一度きりの人生だから 大人の男の遊び方2

 

■『一度きりの人生だから 大人の男の遊び方2』伊集院静

 

 作家として直木賞をはじめ、数々の文学賞を受賞し、昨年末にも野間出版文化賞を受賞するなど、まさに国民的作家といえる伊集院静氏。小説だけではなく、その考え方や生き方を綴った「大人の流儀シリーズ」は累計で200万部を超すベストセラーとなっている。そんな伊集院氏が、この1月に発売したのが、『一度きりの人生だから 大人の男の遊び方2』(双葉文庫)だ。

 今作では、「旅に出ることの大切さ」をはじめ、「手紙の書き方」「服の選び方」についても明かしている。その中から、すぐに実践できるであろう「大人の生き方」ができるコツをいくつか紹介していこう。

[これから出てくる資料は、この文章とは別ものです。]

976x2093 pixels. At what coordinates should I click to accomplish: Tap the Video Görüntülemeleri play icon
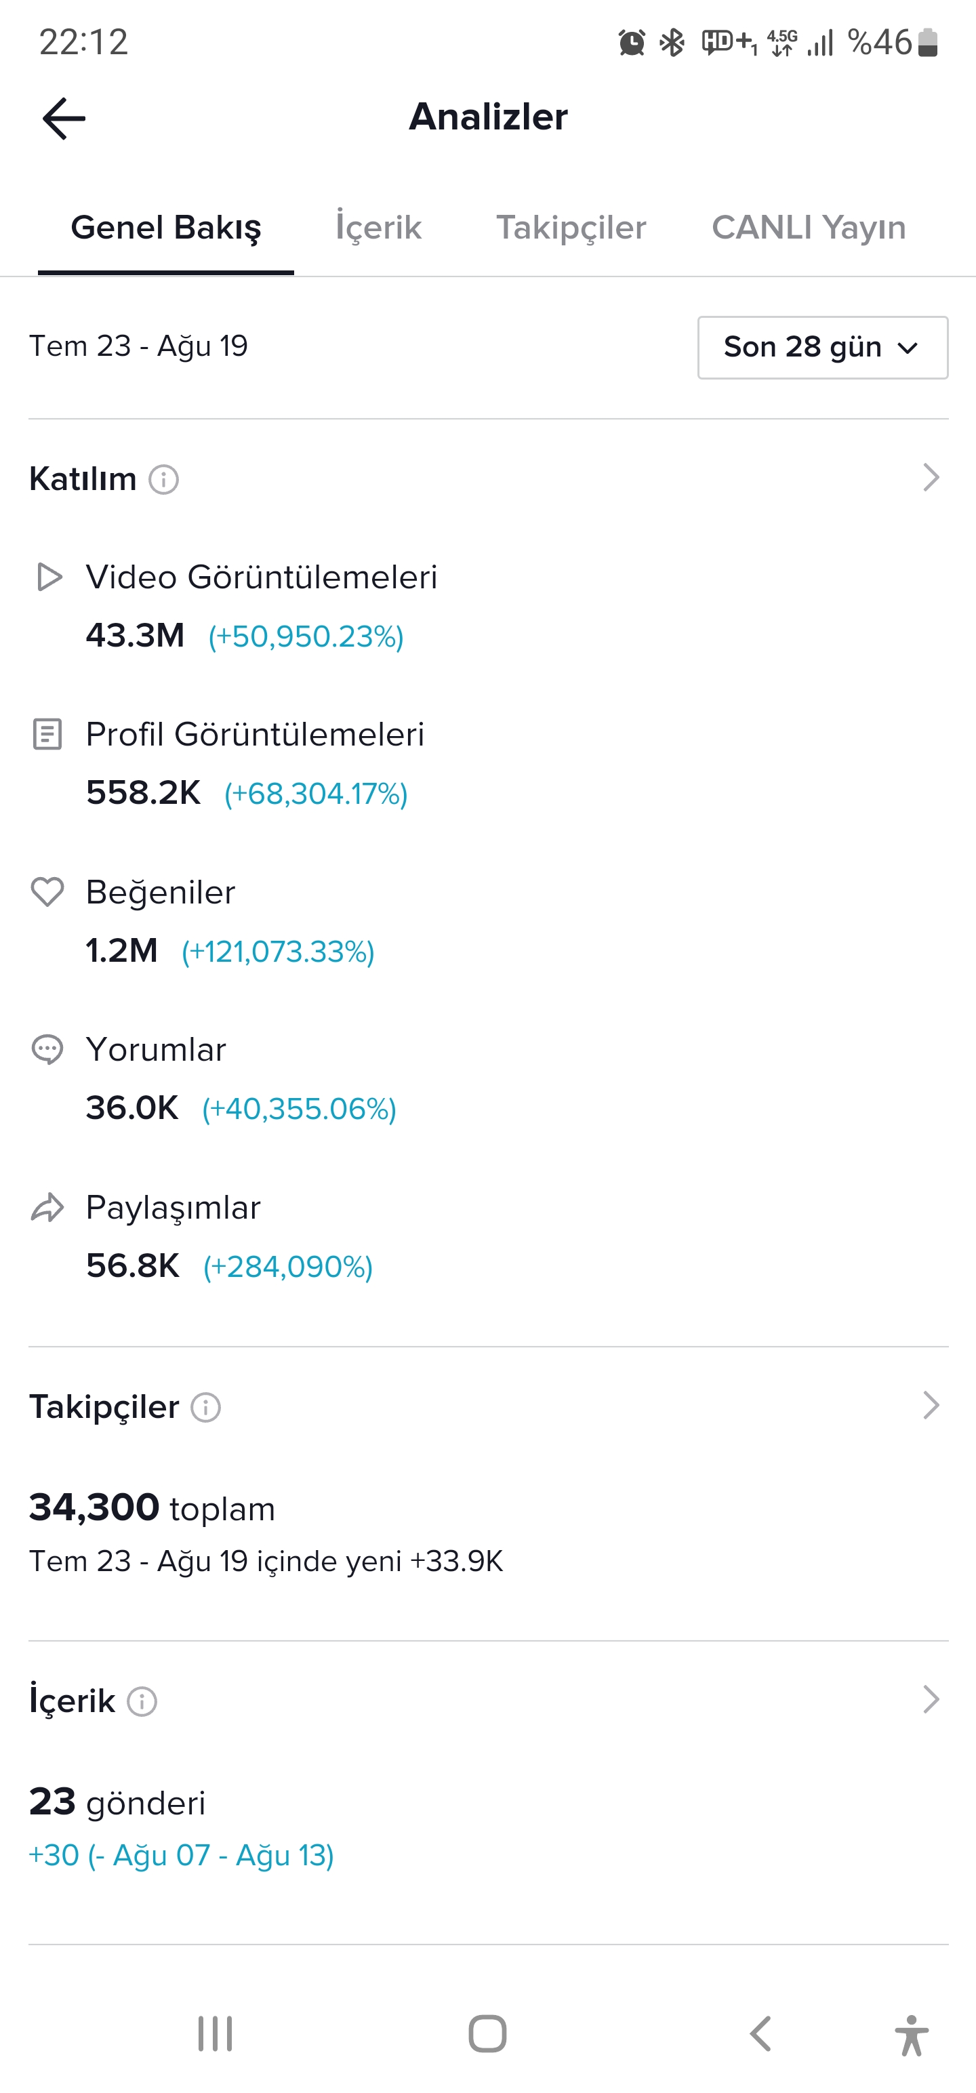click(x=49, y=577)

 まず、メールやLINEで他人とのコミュニケーションをはかるときにも役に立つ「手紙の書き方」から。相手に自分の気持ちや意図を伝えようとすると、どうしても長い文章になりがちだが、〈短い手紙の方が良い手紙と言ってもいい〉と伊集院氏は断じる。さらに〈長い手紙にロクなものはない〉とも言い切る。ほかにも、〈無理に漢字にする必要はない〉〈一番は何を伝えようかと常に考えて書き進める〉など、13にもわたる「手紙の作法」が記されている。そして、素晴らしい例として挙げているのが親交のある歌手の井上陽水さんから届いた手紙だという。何が素晴らしかったのか、それは本書をご覧いただきたい。

 つづいては、「服の選び方」。ファストファッション全盛の時代、安価で質のいい服が手に入る世の中だが、伊集院氏は〈靴で、その人の身だしなみへの思いがわかる〉とある人に教わったという。毎日同じ靴を履くような暮らしはしないこと、靴は自分で手入れすることなど、「オシャレは足元から」とされる理由を説いている。

 ほかにも、伊集院氏と交友がある松井秀喜、松山英樹、武豊といった一流のアスリートとのエピソード、今は亡き星野仙一氏が大学時代に見せた意外な素顔など、有名人との知られざる交流も語られている本書。「一度きりの人生だから」こそ、本書を読んで、自らの生活やこれからの人生のことを見直してみてもいいかもしれない。